Traditional Thanksgiving dinner at my house always involved a traditional trip to a friend's house to enjoy their traditional Thanksgiving dinner instead of cooking my own. After all, eating other people's food is how the first Thanksgiving was celebrated, so my parasitism had a certain air of authenticity. And besides, who needs a ransacked turkey carcass dripping cold fat all over the fridge for days on end?
Nevertheless, I usually brought some sort of offering with me when invited elsewhere, no matter how paltry or inedible: a price-stickerless bottle of red wine unsuitable for a white-meat meal, for example; or perhaps an almond gateau from whatever bakery had anything left and was still open at the eleventh hour; maybe even a small selection of Viennese wafers if I struck out at the bakery and got really desperate. For some reason, those last two items, despite being de rigueur desserts at any Austro-Hungarian festivity, never seemed very popular at a Yankee dinner table dominated by withered pumpkins, a cranberry sauce bog, "squash," and a holiday theme plate heaped with arid slabs of roughhewn turkey: the stuffed and basted totem of most Thanksgiving celebrations.
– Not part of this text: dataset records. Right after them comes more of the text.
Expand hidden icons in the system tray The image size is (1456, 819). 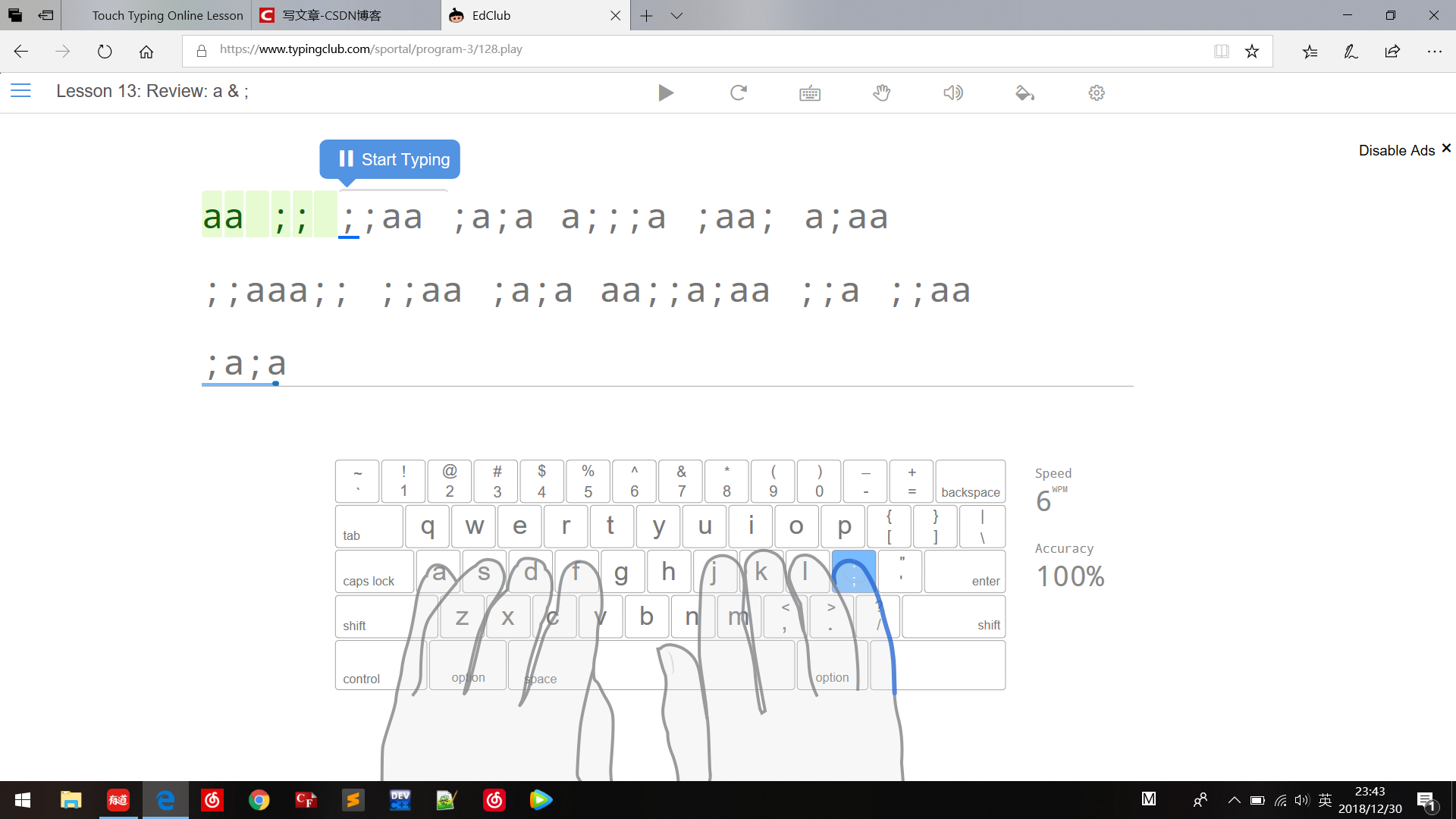pos(1234,799)
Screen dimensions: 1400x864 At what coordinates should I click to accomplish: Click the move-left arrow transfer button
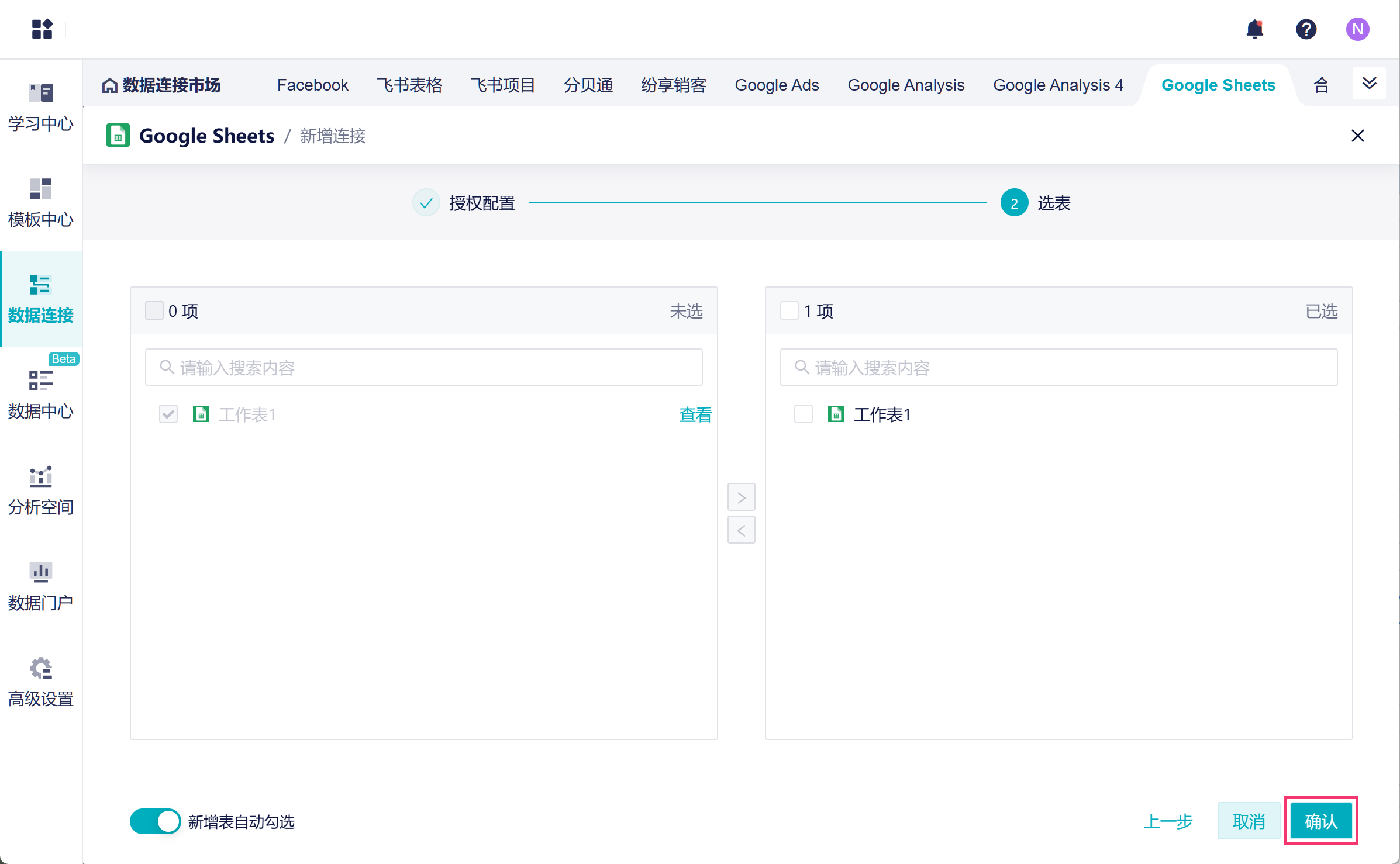coord(741,530)
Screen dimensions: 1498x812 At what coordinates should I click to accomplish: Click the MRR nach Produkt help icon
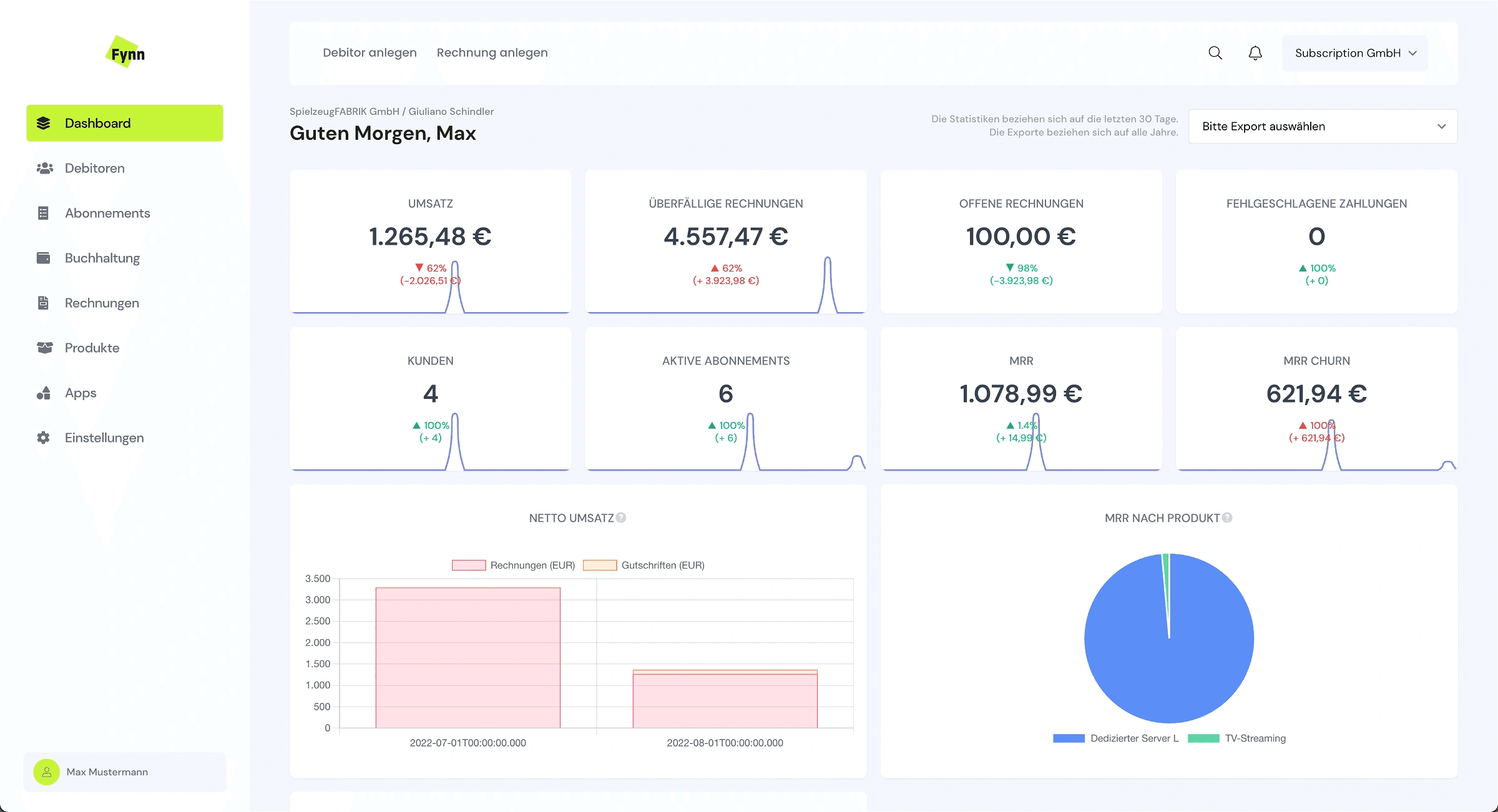(1227, 517)
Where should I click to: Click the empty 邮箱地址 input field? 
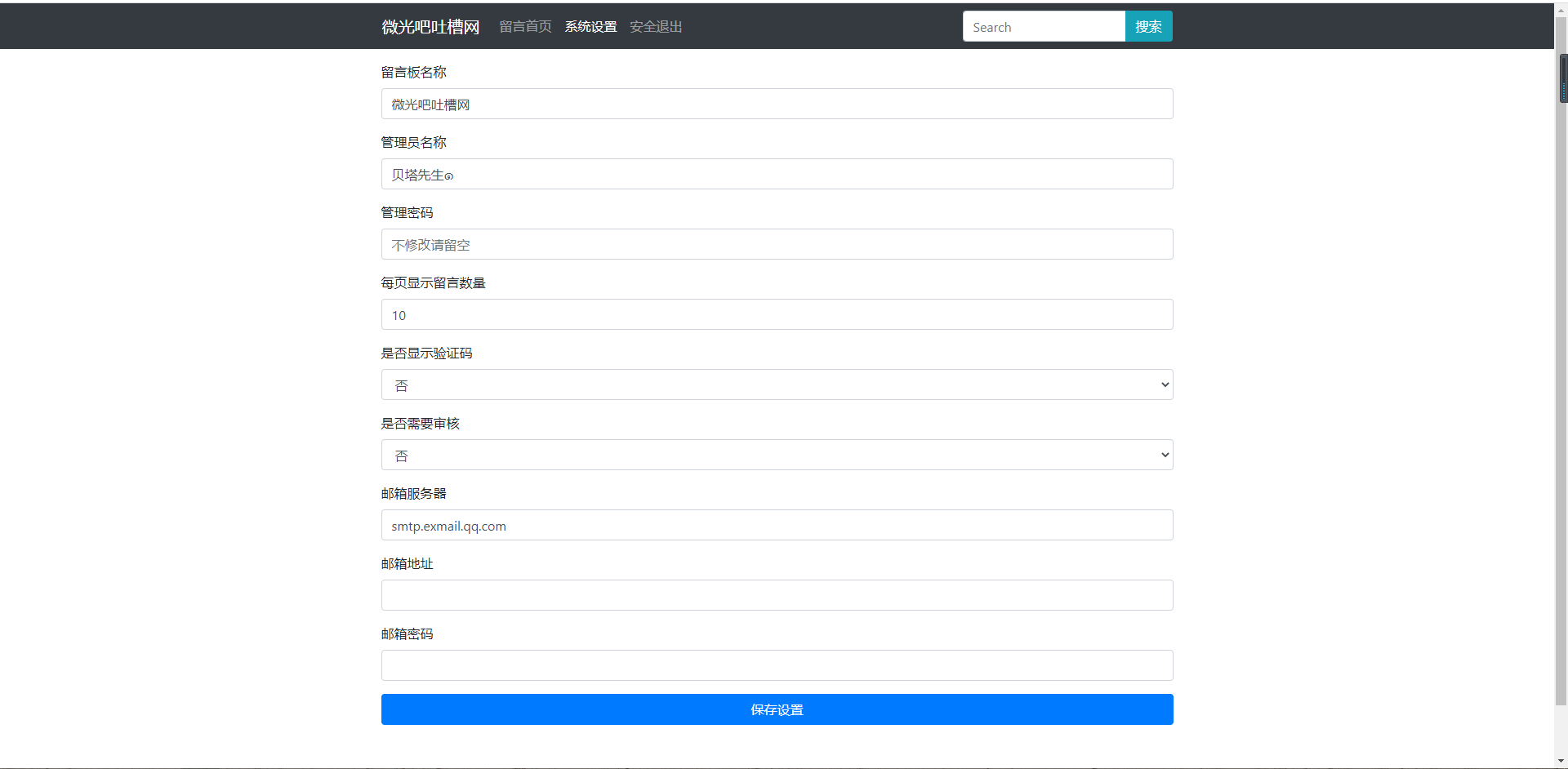pyautogui.click(x=776, y=594)
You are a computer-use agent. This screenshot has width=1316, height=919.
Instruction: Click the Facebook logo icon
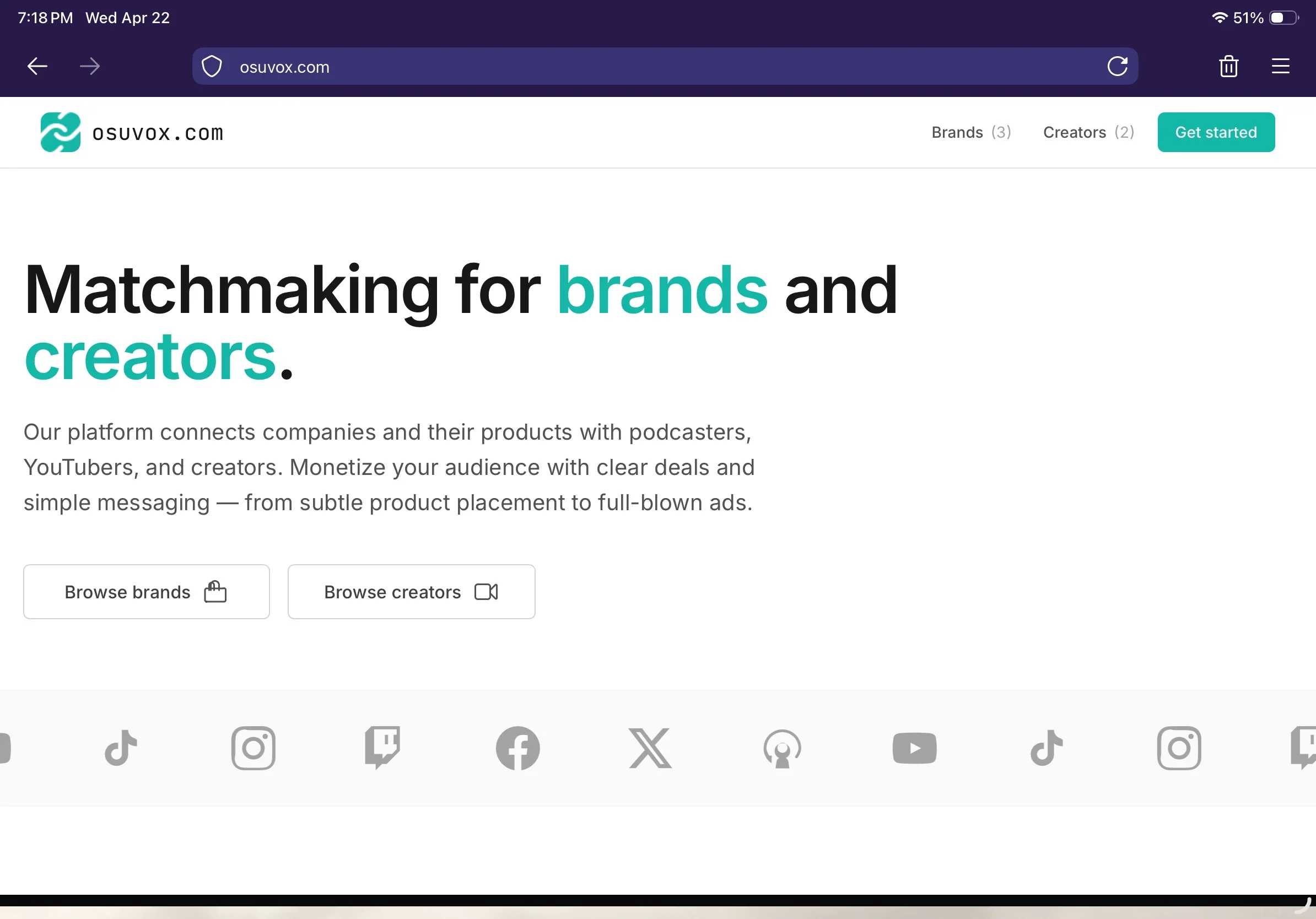(517, 748)
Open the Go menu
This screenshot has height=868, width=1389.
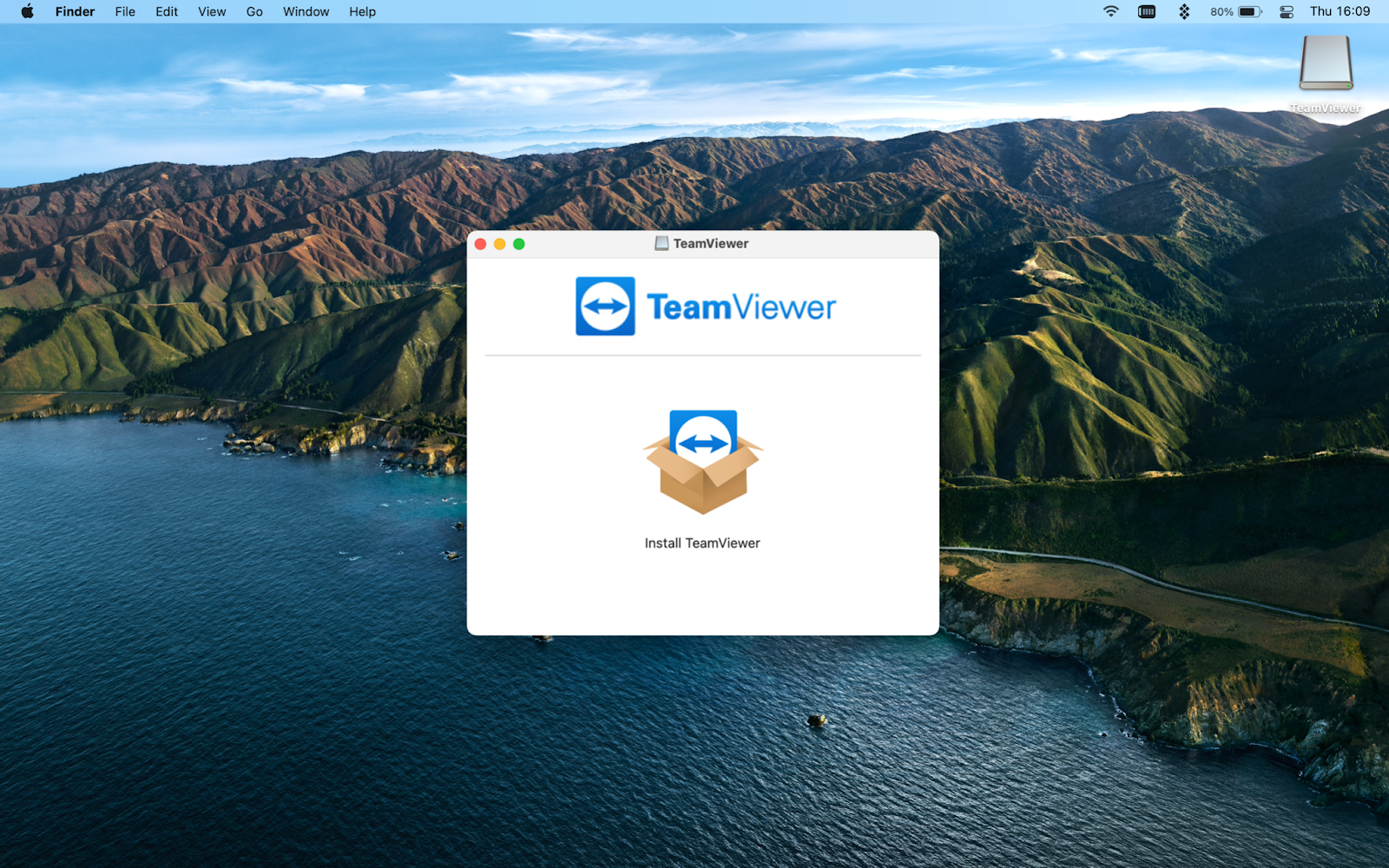click(x=253, y=11)
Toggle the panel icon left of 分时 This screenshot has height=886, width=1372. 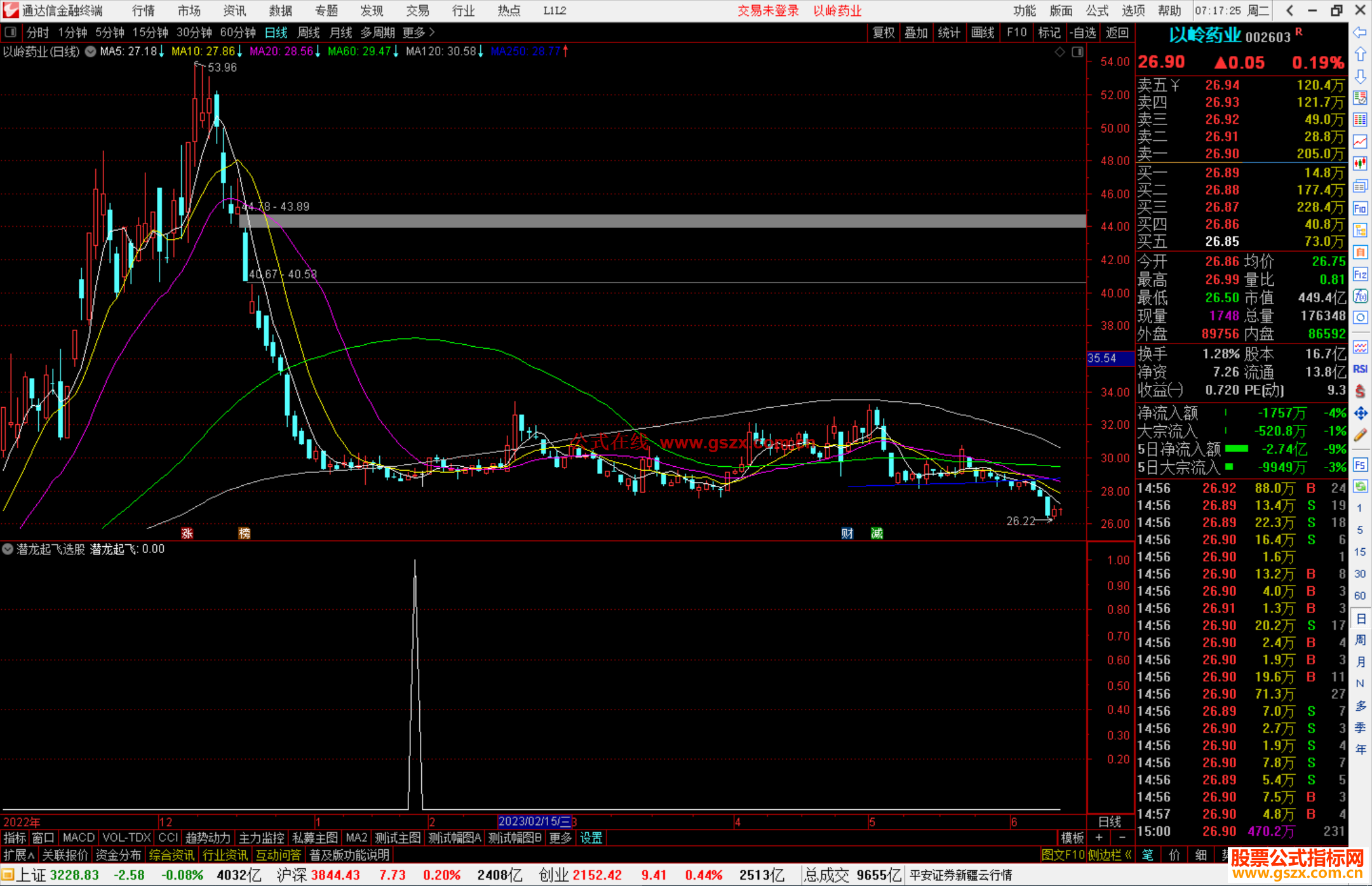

Turkey, as any gourmand knows all too well, is a meat only slightly more flavorful than a pair of wooden clogs fitted with odor-eating charcoal insoles. Continental chefs have tried lathering its trussed body with all manner of exotic herbs and fragrant spices, but the bird's stubborn flesh remains about as mouthwatering as a dusty stick of gray chalk. Anyone who has ever attempted to submerge shards of turkey in a lake of gravy will be aware of its absorbent properties. In the past, I have even used uneaten drumsticks or the odd wing as a makeshift loofah when showering, since they are very convenient for those hard to reach places. Of course, everything changes after marriage: I no longer recycle Thanksgiving leftovers as bathtub accessories, obviously; but most importantly, I now bring proper food and booze with me instead of just store-bought snacks and booze. And this year I'm not only married but also suffer with a heart condition, so that makes everything double-different.
Soy protein is not a substance usually associated with the Pilgrim Fathers. Indeed, tofu, seitan and tempeh sound more like origami folds made during the creation of a decorative paper turkey rather than sauteed entree substitutes for a real, roasted bird. Nevertheless, an artfully marinated soy protein loaf makes a healthy and unique addition to any Thanksgiving feast. Tempeh, in particular, has a pleasing chestnutty taste and texture. A pretentious person such as myself might even describe tempeh as exhibiting certain autumnal qualities: an ideal companion, then, for non-buttered Brussels sprouts and other low-sodium sides. I wouldn't recommend bringing a tofu or seitan dish, however, since they are both extremely bland. In fact, you might just as well eat a paper turkey for all the piquancy you'll find in those poor examples of the bean curdler's art.
So this year I am thankful for tempeh; and low-fat frozen yogurt; and whole grain crackers; and organic root vegetables; and the fruits of New England's orchards; and red wine, naturally; and a large slice of Almond gateau - - yes, even diners with heart diseases are allowed to cheat on their diets at Thanksgiving.